Tax season ended a month ago. I always think that April 15 (or 18) will roll around and the next day we’ll be back to normal. A friend and I were talking about the transition back to a family of four and she called this period a time of reentry. It’s a process. It doesn’t happen overnight. Or even in a month.
Part of our reentry process is taking time away. Our trip to Moab helped us reestablish routines as a family that would be tough to do in our own home where patterns are established and easily followed. But a beautiful vacation isn’t enough.
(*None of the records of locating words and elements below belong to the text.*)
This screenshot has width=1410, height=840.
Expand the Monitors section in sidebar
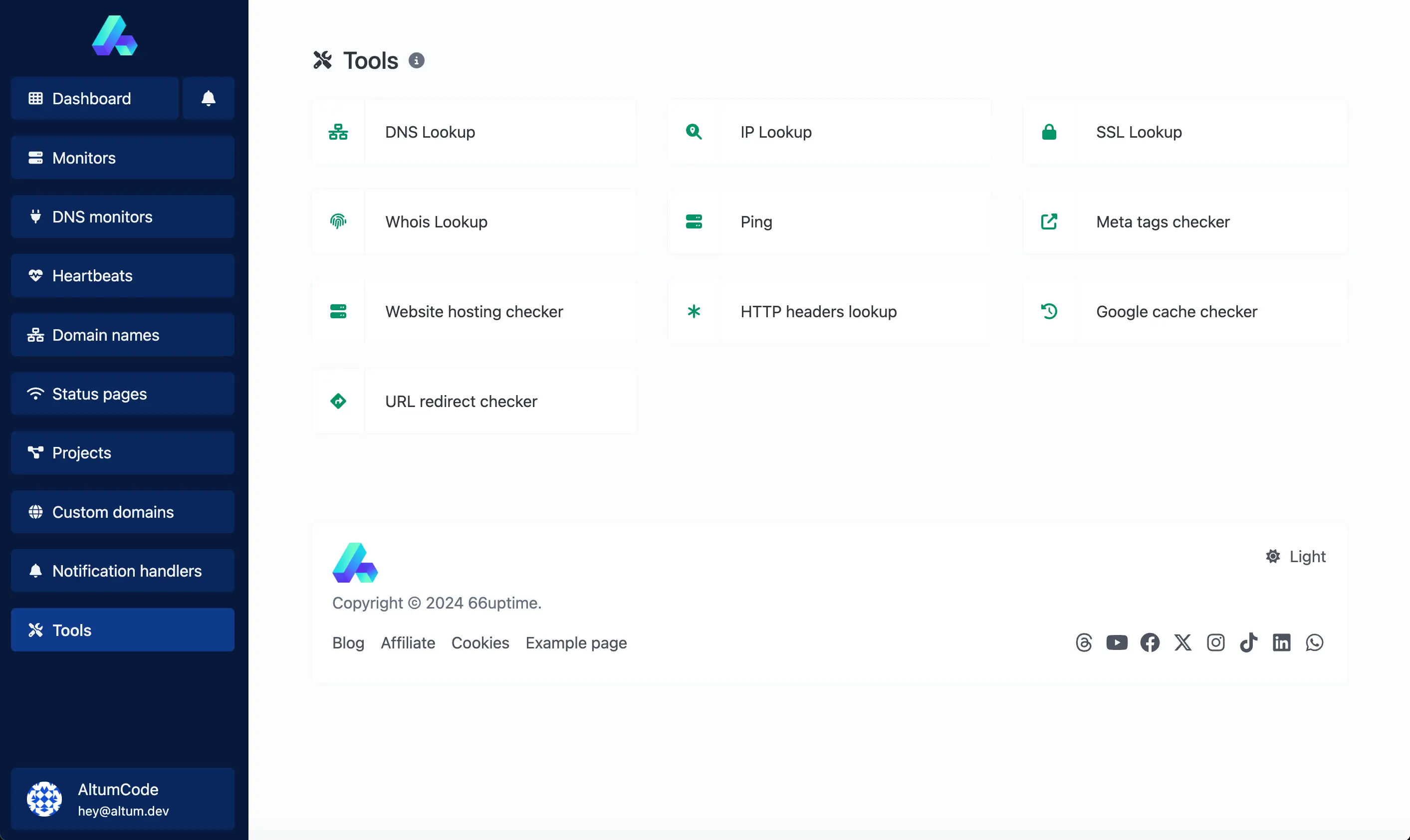(x=120, y=157)
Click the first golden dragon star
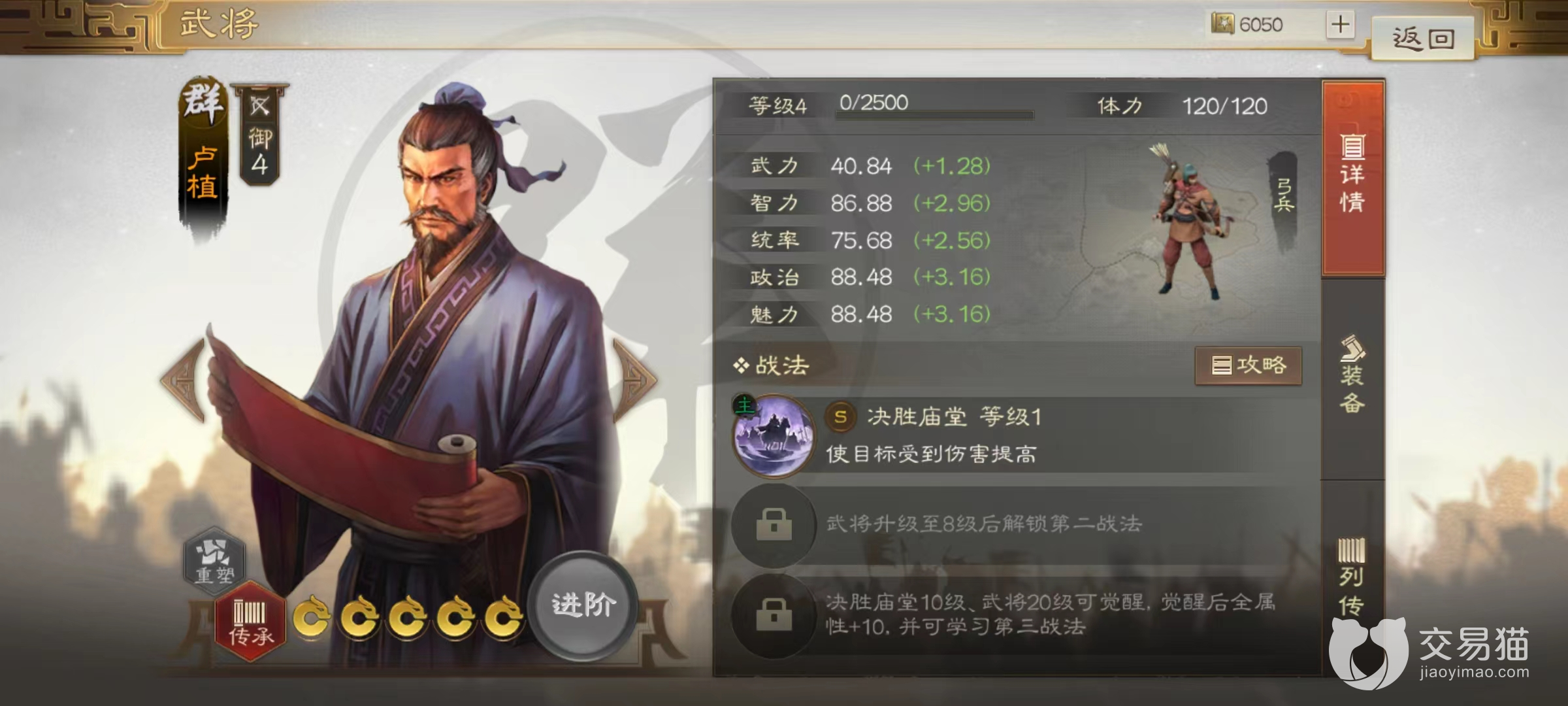 [x=311, y=616]
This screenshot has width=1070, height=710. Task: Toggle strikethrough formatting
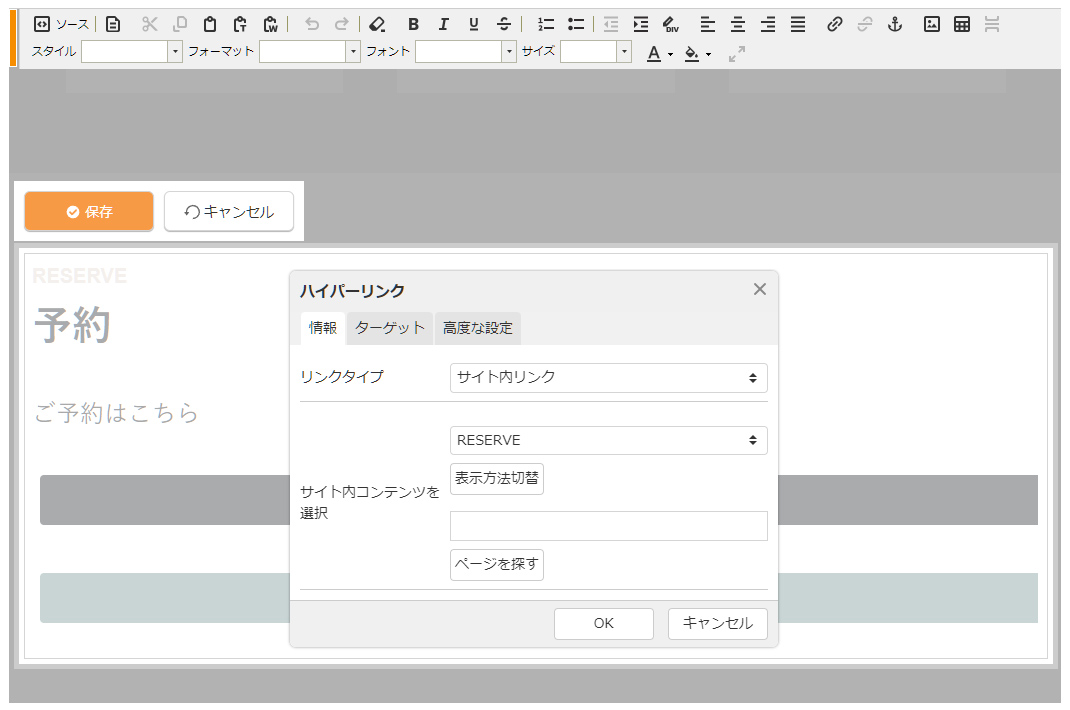[504, 24]
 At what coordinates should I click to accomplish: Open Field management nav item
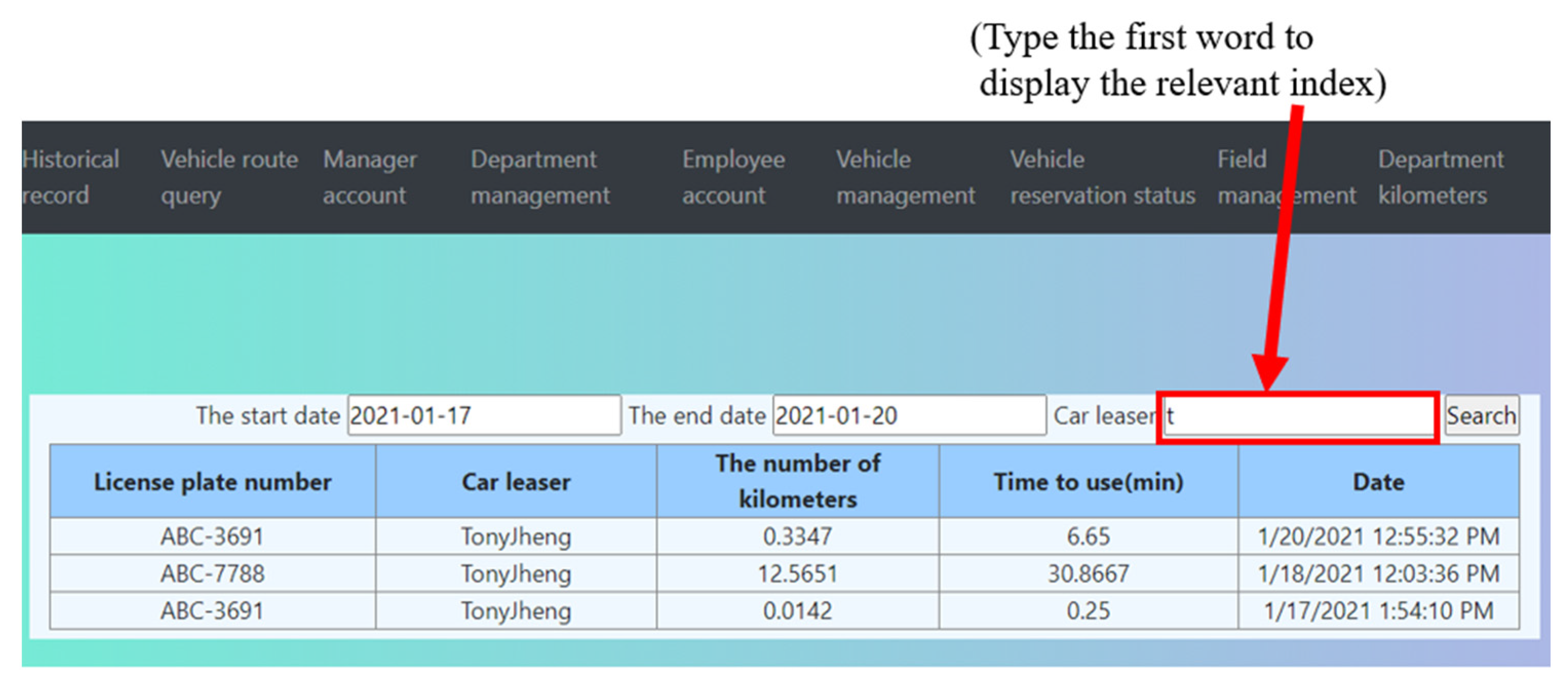click(1286, 177)

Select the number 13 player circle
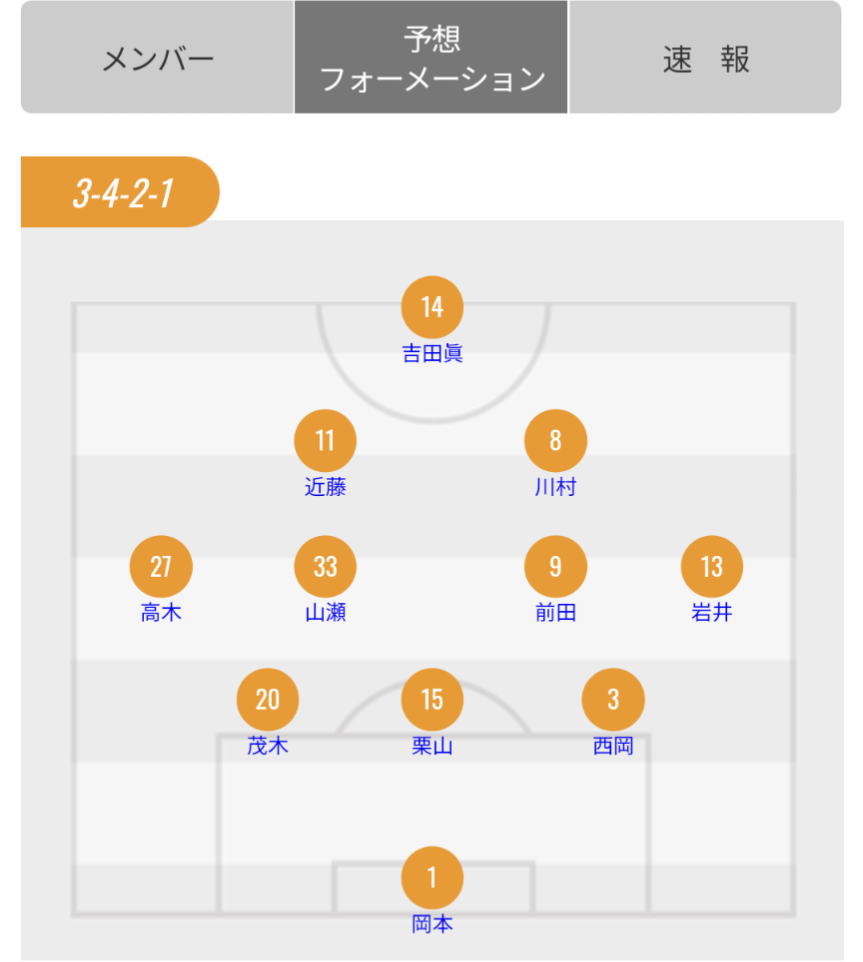tap(711, 567)
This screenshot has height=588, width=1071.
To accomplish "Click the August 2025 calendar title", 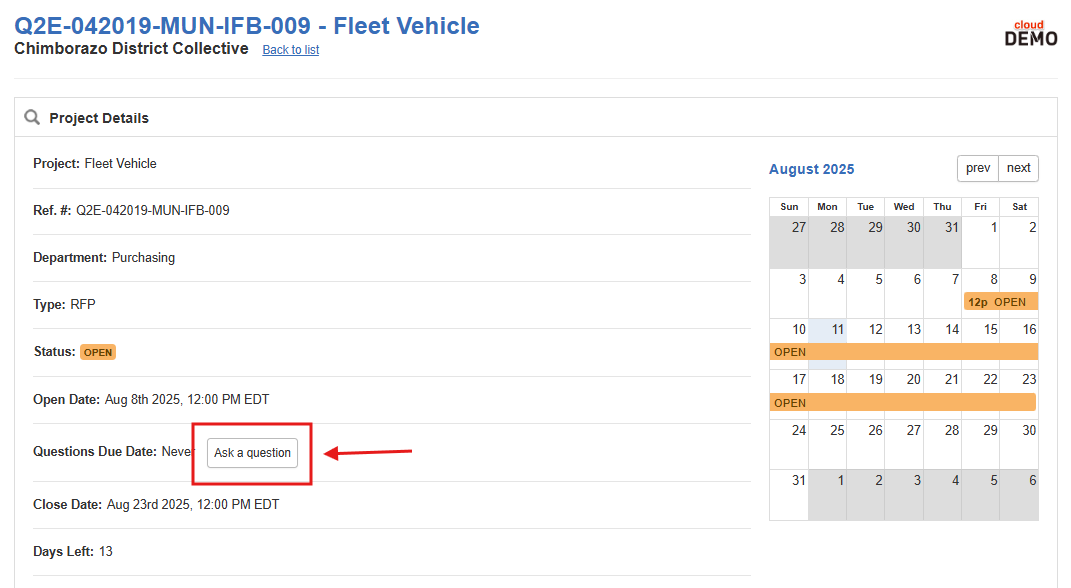I will [811, 169].
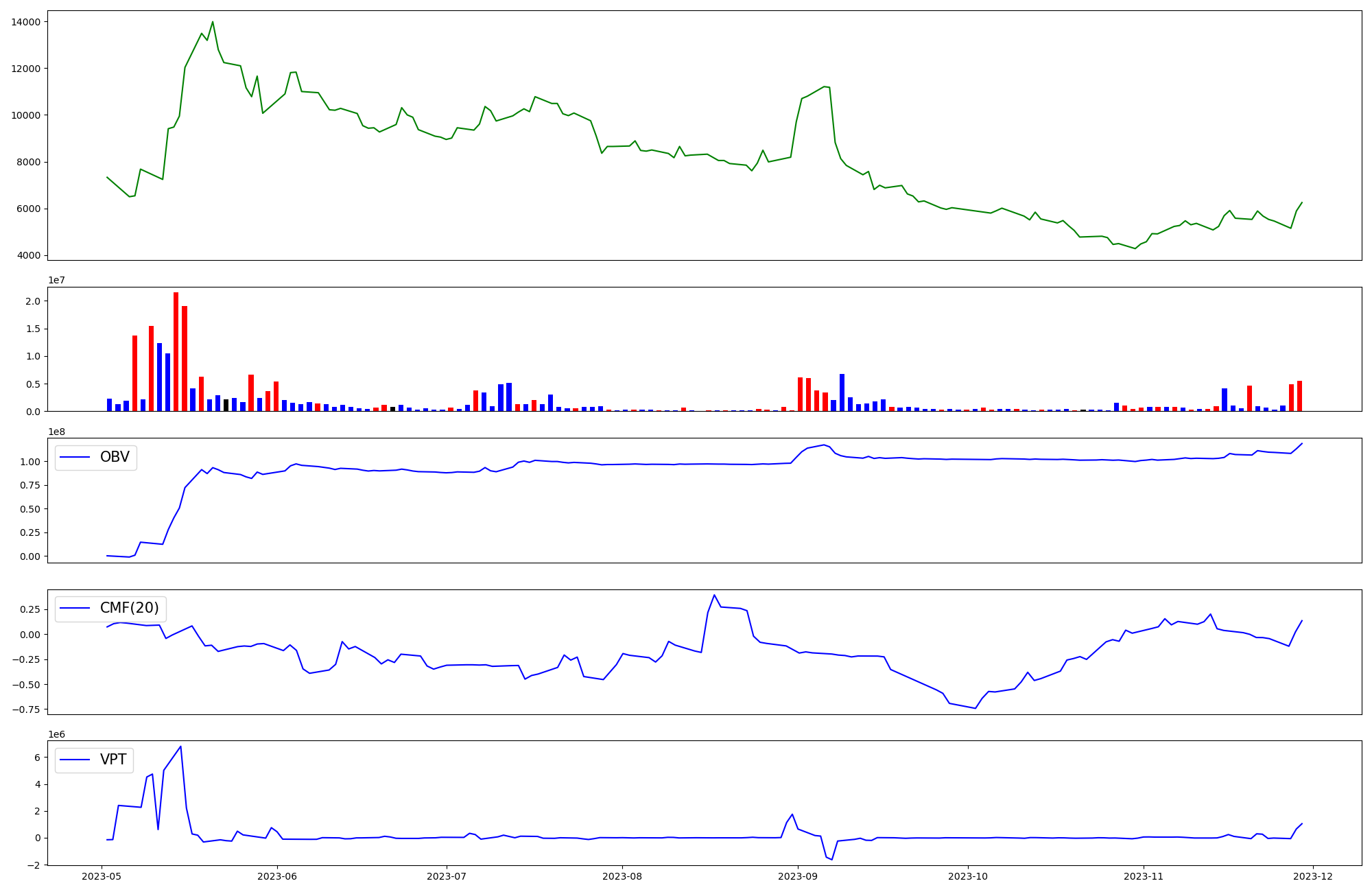This screenshot has height=892, width=1372.
Task: Click the 1e7 exponent label above volume chart
Action: 56,281
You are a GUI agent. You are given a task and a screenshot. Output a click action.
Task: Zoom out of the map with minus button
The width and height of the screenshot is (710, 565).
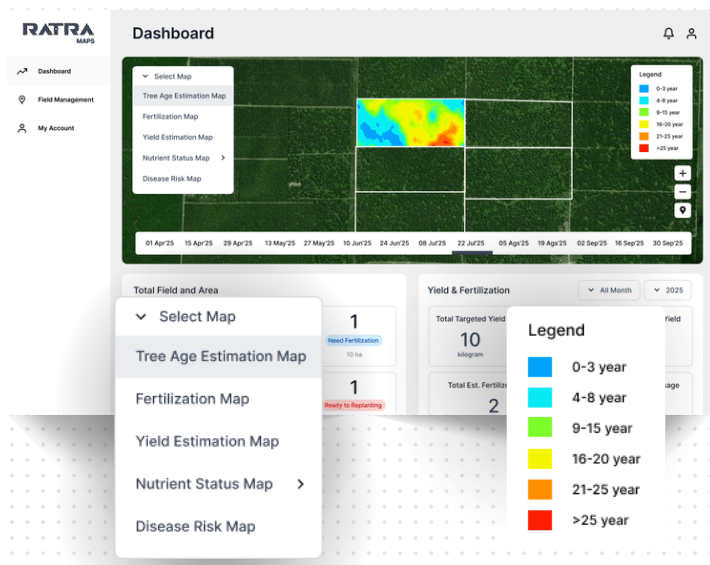682,192
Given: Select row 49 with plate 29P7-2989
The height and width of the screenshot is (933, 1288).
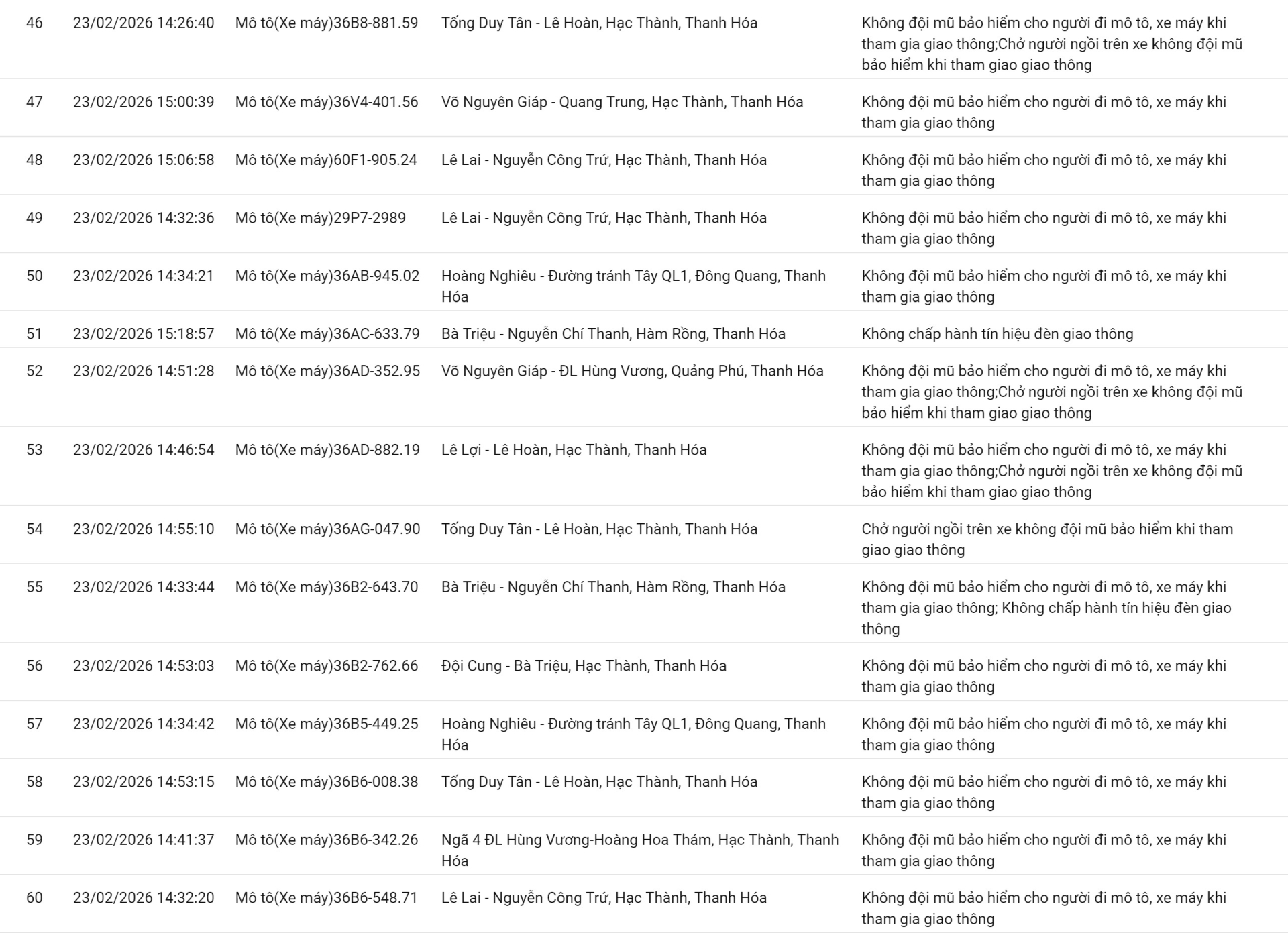Looking at the screenshot, I should pos(321,218).
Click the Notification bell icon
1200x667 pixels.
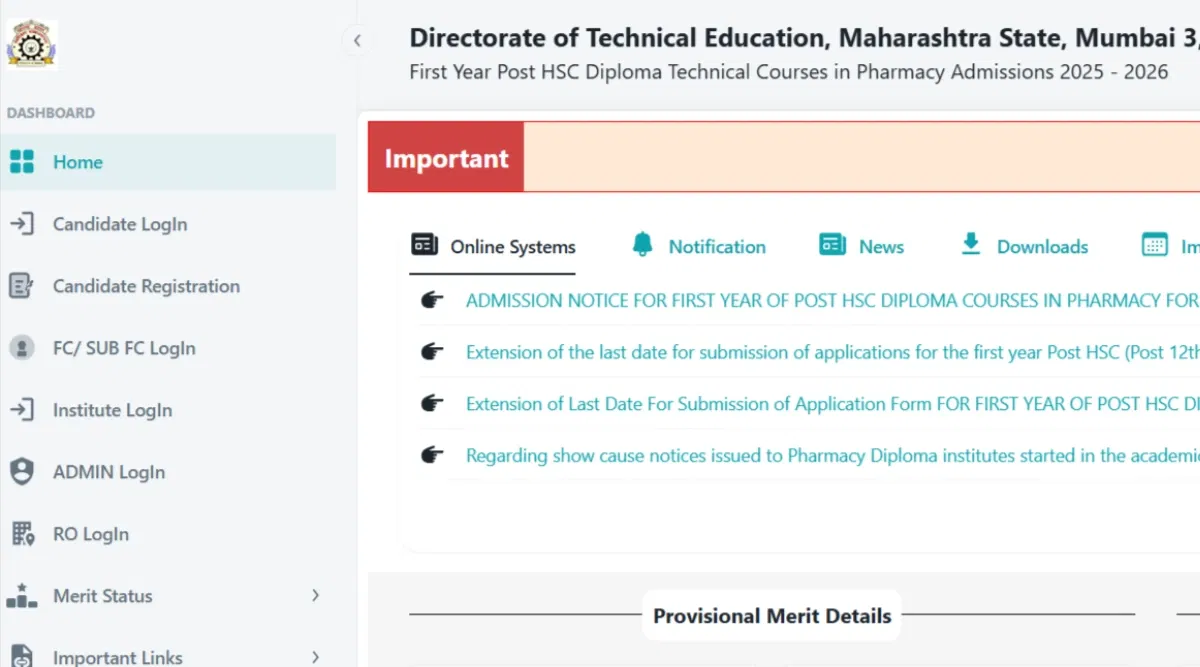point(642,245)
It’s a reminder that, no matter how intentionally quality time is planned for kids, it just doesn’t replace quantity time. Good, bad, mundane – the girls respond more to Frank being around consistently than all the special activities we try to plan while he’s busy.
Last weekend was a rare one without any plans. I don’t think we’ve had something so quiet since before tax season. Bea had been talking about going to the zoo as a family for a while, so we decided to head over on Saturday. The weather was cooler – perfect for seeing more activity. Bea is a great walker and usually runs around the zoo without complaint.
Once inside the gates, however, the whining started. As we walked by the giraffes and zebras toward the pachyderms, Bea would stop every few feet and demand that Frank carry her. Even her beloved hippo didn’t stop the constant, My knee huuuuurts! Caaaaaarry meeeeee!!!
We totally became those parents – the ones that I never thought we’d be. We threatened no treats, an early nap time, and even canceling our zoo membership. (Clearly we were thinking rationally…)
After a carousel ride to try and reset, we ended up heading back toward the car. At a potty stop before leaving, I was helping Bea adjust her pants when I saw the cause for all the moaning: She had put a small ponytail tie around her leg, under her knee. It had left a deep imprint as her circulation was cutting off. No wonder she was complaining!
I flashed back to that morning, when I saw her ootching the band up her leg. I told her to take it off, but clearly my advice was filed under Things Mom Doesn’t Know. That night, as we got ready for bed, there was still a mark under her knee. Though it had faded completely by morning, it was a reminder that our bodies take time to heal.
I thought about reentry and how immediately I want things to change. I thought about how, when things are tough and uncomfortable, often the fix is simply removing the offending tourniquet. Even though it seems obvious in hindsight, it’s easier to be carried. I’d rather whine and complain than stop and fix.
I was also reminded of how resilient we are. Even though the process can be painful, once we start the process, healing does happen. We do return to normal.
Or maybe I’m reading too much into this. Maybe the real lesson is to listen to my mom.
Have you ever found a solution to a painful situation that seemed so obvious in hindsight?